▶ QUESTIONS:
#1 Répondez aux questions suivantes à partir du texte sur la psychanalyse et la science.
(a) Selon Freud dans L'interprétation du rêve, quelle est l'essence du rêve ?
(b) Quelle version de la théorie et de la pratique freudiennes, promue par Jürgen Habermas et Paul Ricœur, Adolf Grünbaum met-il en cause ?
(c) Quelles notions Grünbaum donne-t-il en exemple des principaux éléments de la psychanalyse à évaluer ?
#2 Recopiez mot pour mot le passage du texte sur la psychanalyse et la science qui va de « 22Dans le contexte » à « au sens propre. ».
#3 Poursuivez le texte sur la psychanalyse et la science à partir de sa dernière phrase.

::: EXTRAIT DE TEXTE

21Pour Popper, Freud représente tout ce que la science doit s’interdire, puisque les arguments psychanalytiques sont tels qu’aucun fait empirique ne peut les réfuter. Un des exemples de cette non-falsifiabilité « structurelle » de la psychanalyse serait celui de la thèse freudienne du rêve dans L’interprétation du rêve. Dans cet ouvrage, Freud soutient que l’essence du rêve est d’accomplir un désir qui est sexuel, infantile et inconscient. Popper prend alors l’exemple des rêves « contraires » au désir, ou des cauchemars, et il examine les réponses de Freud à ces contre-exemples, à savoir qu’il peut exister chez un patient le désir de prouver à Freud qu’il a tort, ce qui sert à confirmer sa thèse du rêvedésir. Ce sont là pour Popper à la fois une manière de déroger à la règle scientifique qui veut que l’on se concentre au sein de la construction d’une théorie scientifique sur les hypothèses les plus exposées aux démentis empiriques, et même une façon de produire un sentiment d’invincibilité qui n’est plus selon Popper de nature épistémologique, mais sociologique.
22Dans le contexte plus contemporain, un opposant à la psychanalyse, Adolf Grünbaum [11], philosophe des sciences, particulièrement des sciences physiques, met en cause à la fois la version « herméneutique » de la théorie et de la pratique freudienne, promue par Jürgen Habermas et Paul Ricœur, mais aussi la thèse poppérienne de l’irréfutabilité logique de la psychanalyse, qui la range dans les spéculations infalsifiables. Pour Grünbaum, la psychanalyse est une théorie empiriquement testable, et il s’agit d’en évaluer les principaux éléments, par exemple, les notions de transfert, de refoulement ou d’association libre, au même titre que toute discipline scientifique au sens propre.

::::::
::: DONNÉES EXTRAITES

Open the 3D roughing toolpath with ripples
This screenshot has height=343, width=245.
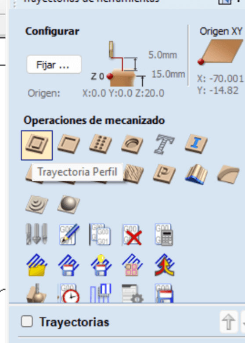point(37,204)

::::::
::: DONNÉES EXTRAITES

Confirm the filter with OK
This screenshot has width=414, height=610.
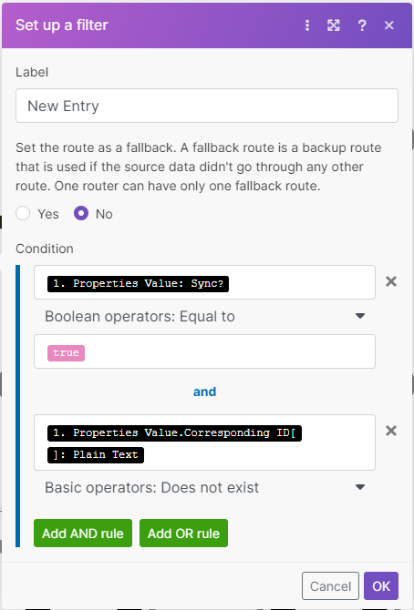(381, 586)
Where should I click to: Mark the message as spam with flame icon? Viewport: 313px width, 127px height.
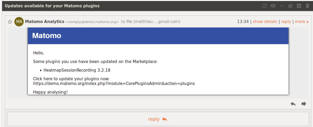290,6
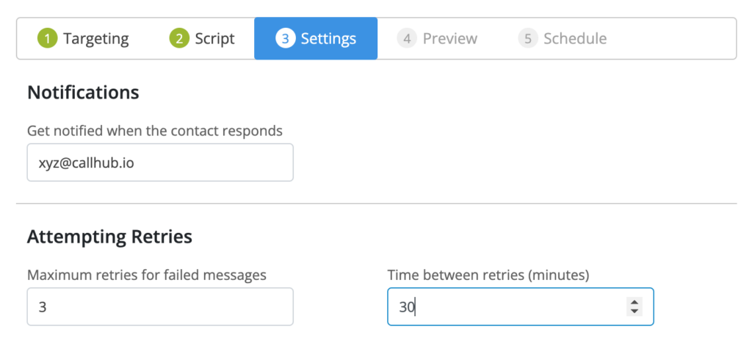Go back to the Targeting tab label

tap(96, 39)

::::::
::: DONNÉES EXTRAITES

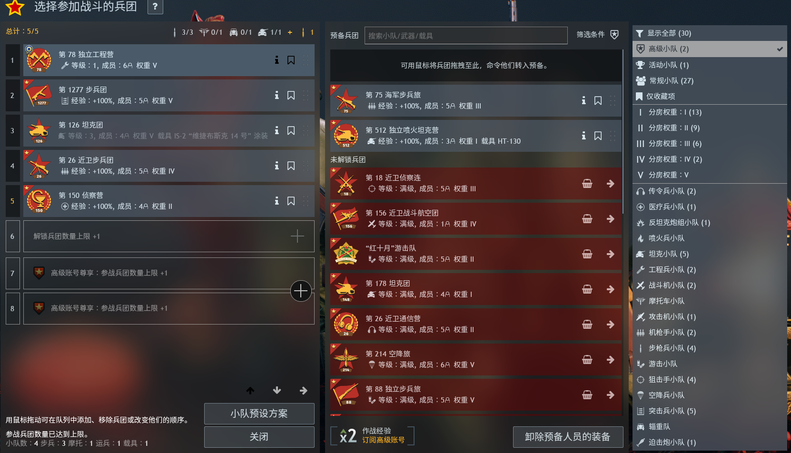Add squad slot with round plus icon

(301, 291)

::::::

▶ CORRIGÉ:
#1
(a) Accomplir un désir qui est sexuel, infantile et inconscient.
(b) La version « herméneutique ».
(c) Les notions de transfert, de refoulement et d'association libre.

#2
22Dans le contexte plus contemporain, un opposant à la psychanalyse, Adolf Grünbaum [11], philosophe des sciences, particulièrement des sciences physiques, met en cause à la fois la version « herméneutique » de la théorie et de la pratique freudienne, promue par Jürgen Habermas et Paul Ricœur, mais aussi la thèse poppérienne de l’irréfutabilité logique de la psychanalyse, qui la range dans les spéculations infalsifiables. Pour Grünbaum, la psychanalyse est une théorie empiriquement testable, et il s’agit d’en évaluer les principaux éléments, par exemple, les notions de transfert, de refoulement ou d’association libre, au même titre que toute discipline scientifique au sens propre.

#3
23Adolf Grünbaum est philosophe, professeur de philosophie et chercheur dans le département de psychiatrie de l’Université de Pittsburgh aux États-Unis dans laquelle il a créé le département de philosophie des sciences, l’un des plus importants de ce pays. Il est connu tout d’abord pour la publication d’un ouvrage sur la philosophie de la physique, en 1973 [12]. Il a été amené à la suite d’une série de discussions avec Karl Popper, à propos de sa thèse de la non-réfutabilité de la psychanalyse, à s’intéresser, depuis près de vingt ans, aux fondements théoriques, épistémologiques et heuristiques de la théorie freudienne. Son travail est donc axé essentiellement sur les questions d’épistémologie de la psychanalyse. Sa perspective exclusivement intellectualiste et son absence de formation ou d’expérience clinique le situent donc essentiellement dans une critique philosophique et conceptuelle de la psychanalyse.
24Ses travaux publiés aux États-Unis débutent sur ces questions, en 1977. En 1982, il intitule un de ses articles : «Can psychoanalytic theorie be cogently tested “On the Couch” [13] ». Depuis, il a fait paraître plusieurs articles sur ces questions et son dernier livre sur la psychanalyse date de 1993 [14].
25Il faut souligner qu’à partir de 1983 se produisent aux État-Unis une série de publications mettant en cause la psychanalyse qui sera appelée les Freud Wars. Cela débute en 1983 par l’exposé de ce que l’on peut considérer comme la première hypothèse neuropsychanalytique [15], lors la conférence annuelle de l’American Psychoanalytic Association.
26L’ouvrage de Grunbaum, Les fondements de la psychanalyse, une critique philosophique,paru en 1984 aux États-Unis, rend compte des débats parfois très vifs qu’il a menés tant avec des philosophes critiques de la psychanalyse freudienne qu’avec des psychanalystes américains de renom. À la suite de cette parution, les polémiques ont été nombreuses puisque son travail critique, conduit à partir de l’épistémologie moderne, s’attaque à la validité des hypothèses fondamentales de Freud. Les conséquences sont telles que les universités américaines débutent la clôture des enseignements de psychanalyse dans les départements de psychiatrie, et les remplacent par des enseignements de neurobiologie. La parution en français, version revue et augmentée, est un essai, La psychanalyse à l’épreuve, en 1993. L’année 1993 est une date importante puisque dans l’édition du New York Review of Books, un compte rendu intitulé « The unknown Freud » va déclencher une polémique importante.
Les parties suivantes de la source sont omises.